### Required task
Copy the lines from the line with "Task: Select the Клип (Clip Art) button" up to and including the line with "[368, 1114]", requests included, and shift each coordinate in the answers by adding 38 to every number.

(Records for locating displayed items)
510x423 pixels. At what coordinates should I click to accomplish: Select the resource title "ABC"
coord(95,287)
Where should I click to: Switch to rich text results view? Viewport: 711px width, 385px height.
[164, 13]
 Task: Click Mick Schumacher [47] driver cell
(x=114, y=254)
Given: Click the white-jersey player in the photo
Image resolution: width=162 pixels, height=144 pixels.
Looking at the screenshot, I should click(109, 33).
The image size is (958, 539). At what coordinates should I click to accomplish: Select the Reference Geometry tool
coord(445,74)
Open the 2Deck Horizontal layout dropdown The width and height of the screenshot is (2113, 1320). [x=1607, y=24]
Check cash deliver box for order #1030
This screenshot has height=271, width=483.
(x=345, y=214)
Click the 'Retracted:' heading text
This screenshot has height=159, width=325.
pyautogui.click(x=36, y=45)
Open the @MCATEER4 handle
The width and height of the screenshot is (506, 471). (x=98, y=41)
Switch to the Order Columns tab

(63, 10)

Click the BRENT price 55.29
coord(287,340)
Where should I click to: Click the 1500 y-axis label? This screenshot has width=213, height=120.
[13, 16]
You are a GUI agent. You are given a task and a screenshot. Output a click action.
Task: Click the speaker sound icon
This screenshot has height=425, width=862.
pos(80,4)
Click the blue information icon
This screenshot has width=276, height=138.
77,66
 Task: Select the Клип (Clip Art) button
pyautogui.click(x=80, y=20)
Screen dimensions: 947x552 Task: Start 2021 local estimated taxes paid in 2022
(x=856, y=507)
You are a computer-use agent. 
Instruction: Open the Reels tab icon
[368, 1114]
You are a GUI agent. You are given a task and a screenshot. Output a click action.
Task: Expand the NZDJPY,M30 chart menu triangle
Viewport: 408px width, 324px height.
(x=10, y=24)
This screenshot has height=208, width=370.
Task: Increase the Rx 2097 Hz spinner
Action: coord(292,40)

### Final result
 Task: Select the Клип (Clip Art) button
pyautogui.click(x=118, y=58)
Screen dimensions: 947x552 Task: Start 2021 local estimated taxes paid in 2022
(x=894, y=545)
You are a computer-use agent. 
Instruction: Open the Reels tab icon
[406, 1152]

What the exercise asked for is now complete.